Task requirements
The line with "Image resolution: width=800" through the last line of the entries: give these again exactly, and only these, without any pictures.

Records for the task
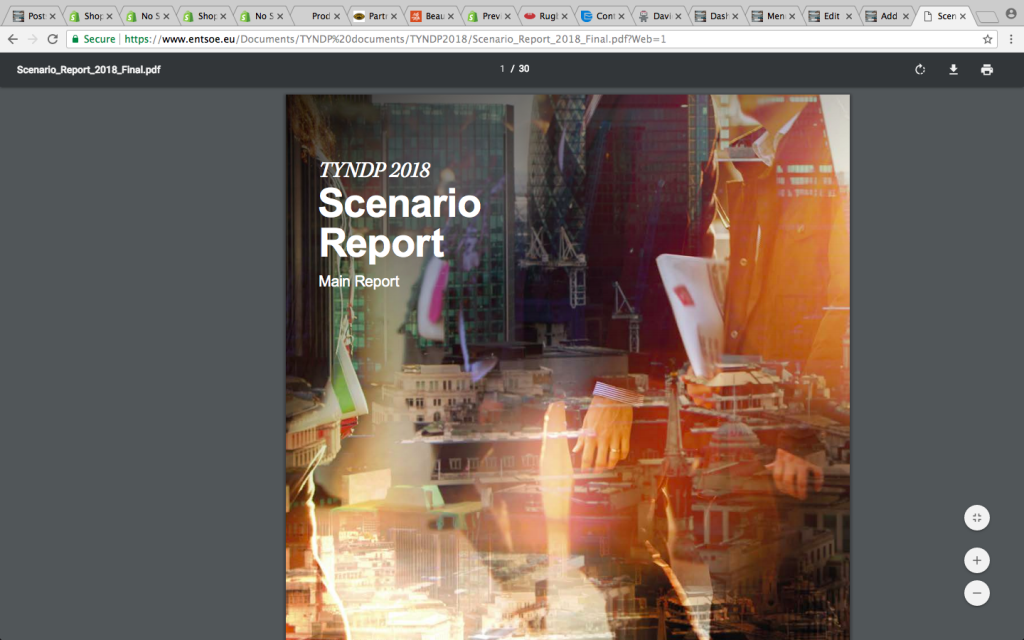Close the Scen PDF tab

(963, 16)
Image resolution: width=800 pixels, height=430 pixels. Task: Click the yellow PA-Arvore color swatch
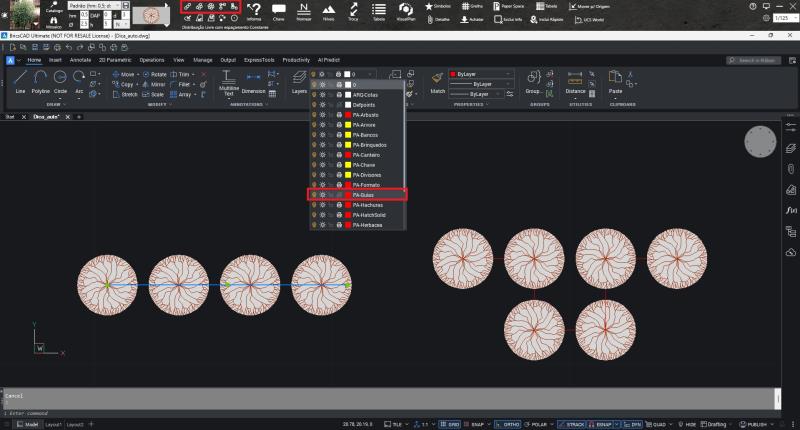coord(347,125)
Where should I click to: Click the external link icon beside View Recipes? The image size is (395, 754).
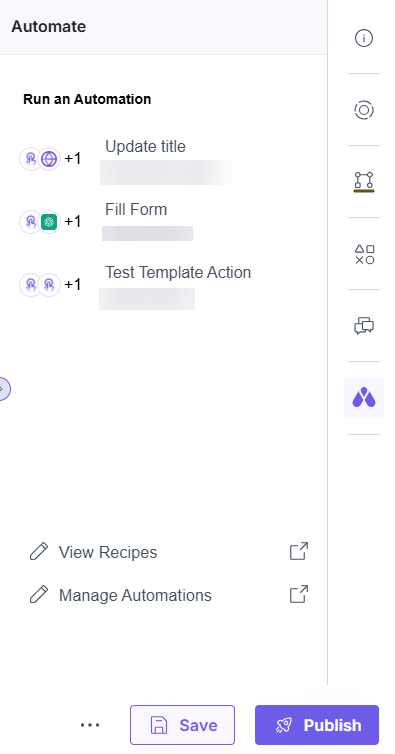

Response to the task
Image resolution: width=800 pixels, height=430 pixels. Task: Click the yellow PA-Arvore color swatch
coord(347,125)
Where should I click to: Click the external link icon beside View Recipes? The image size is (395, 754).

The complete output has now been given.